• _Source extract_:
====================
Reactions to the Psychodynamic Diagnostic Manual (PDM) by Psychodynamic, CBT and Other Non- Psychodynamic Psychologists

Robert M. Gordon, Ph.D. 
Private Practice, Allentown, PA

Abstract

The Psychodynamic Diagnostic Manual (PDM Task Force, 2006) was introduced to 192 psychologists as part of either ethics/risk management or MMPI-2 workshops; 65 were psychodynamic, 76 CBT and 51 other non-psychodynamic psychologists (i.e. systems, humanistic/existential, eclectic with no primary preference, etc.). Over all the psychologists gave the PDM a 90% favorable rating. There were no differences between the psychodynamic and other non-psychodynamic psychologists in their ratings of the PDM. Only the CBT psychologists significantly rated two out of four questions less than the psychodynamic psychologists in the areas requiring more abstract reasoning or psychological mindedness. For these psychologists, a non-hermeneutic, concrete language may help in communicating a psychodynamic formulation. The appreciation of the PDM across theoretical orientations suggests the need for greater psychodynamic and PDM education in psychology programs.
====================
• _Data below_:
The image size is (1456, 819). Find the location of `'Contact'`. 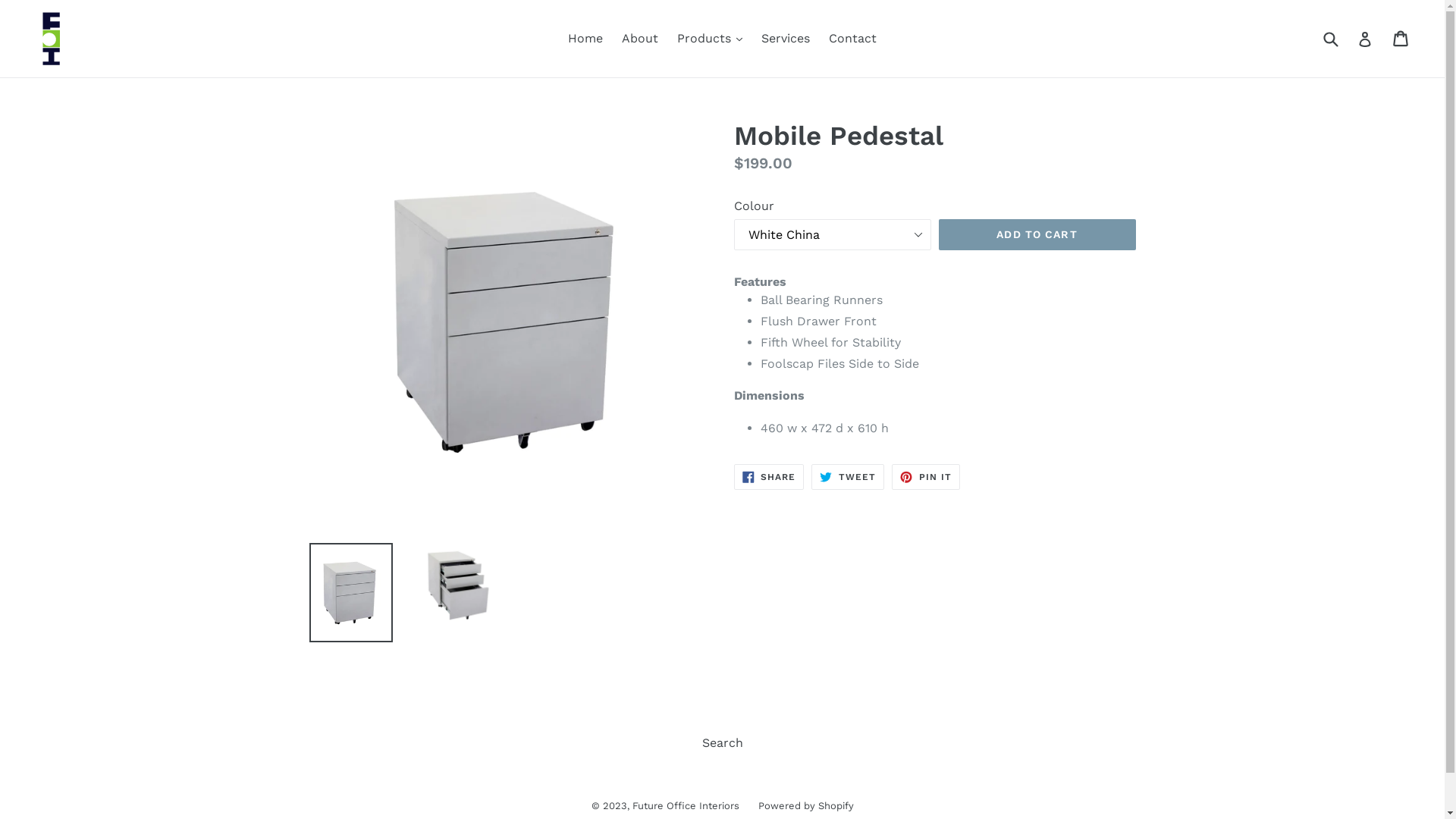

'Contact' is located at coordinates (852, 37).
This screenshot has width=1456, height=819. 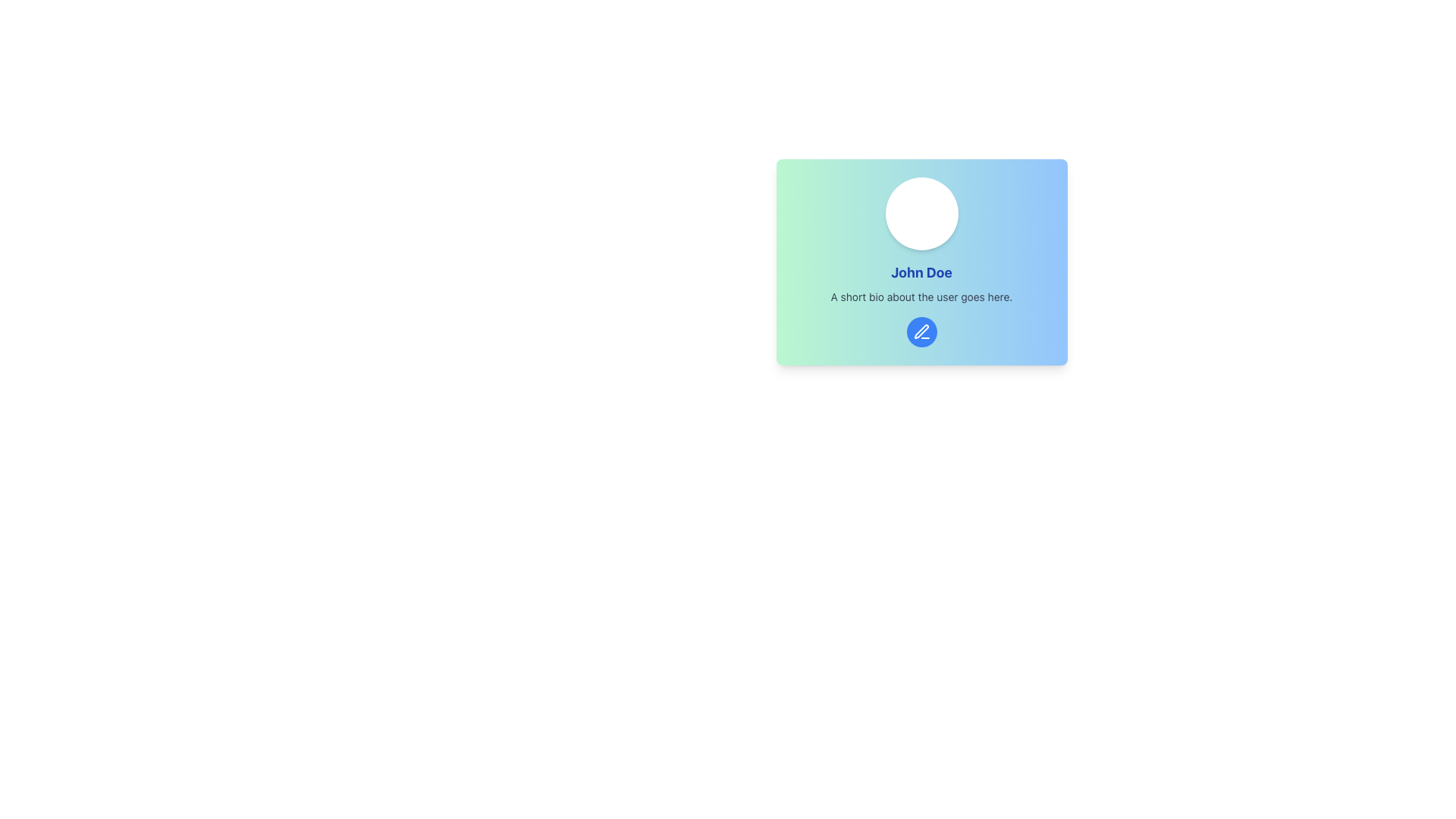 I want to click on the circular blue button with a white pen icon at the center-bottom of the user information card to trigger a shadow effect, so click(x=921, y=331).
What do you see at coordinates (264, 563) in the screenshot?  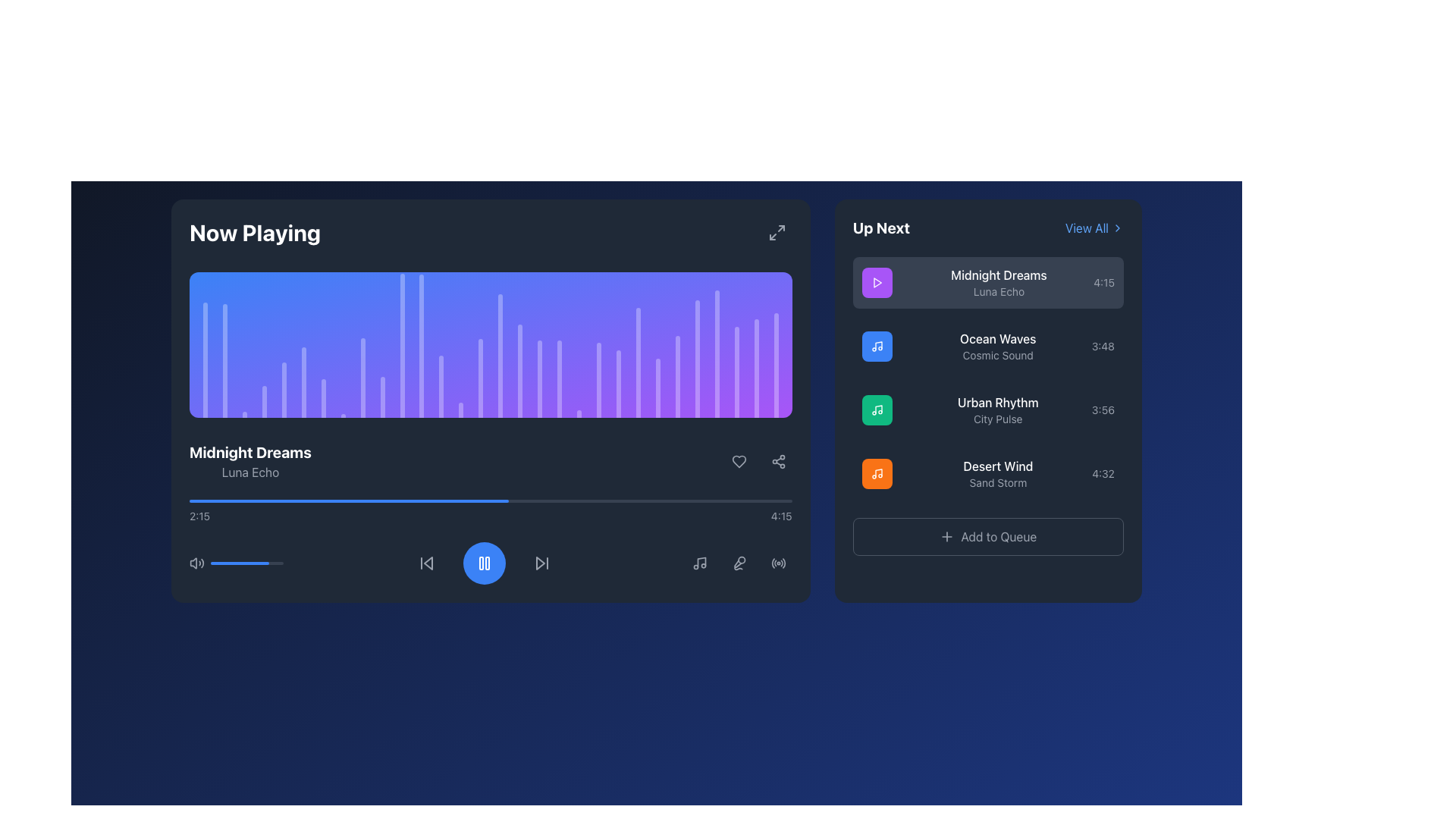 I see `the volume` at bounding box center [264, 563].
====================
• _Activity_:
Carry on the text about psychologists' reactions to the Psychodynamic Diagnostic Manual from the point where it stops. The material is not needed for anything here.

• _Answer below_:
Key words: Psychodynamic Diagnostic Manual (PDM), psychodynamic nosology, teaching psychodynamics, concrete thinking

Reactions to the Psychodynamic Diagnostic Manual (PDM) by Psychodynamic, CBT and Other Non- Psychodynamic Psychologists

The introduction of a new psychological diagnostic system is historic, and such events are often met with both excitement and suspicion.  Psychologists might particularly feel negative towards a nosology that appears antithetical to their own biases. This study looks at how psychologists from different theoretical orientations reacted to the new Psychodynamic Diagnostic Manual (PDM Task Force, 2006).

The PDM is a psychological diagnostic classification system for adults, adolescents and older children and infants. It considers the developing whole person. With adults, it starts at the level of personality organization (healthy, neurotic or borderline), then personality patterns or disorders (P axis), then mental capacities (M axis), and finally the often-resulting symptoms (S axis). The PDM is based on neuroscience, treatment outcome, personality assessment and developmental research.

The PDM uses language that is accessible to all the schools of psychology, and is useful in case formulation that could improve the effectiveness of any psychological intervention.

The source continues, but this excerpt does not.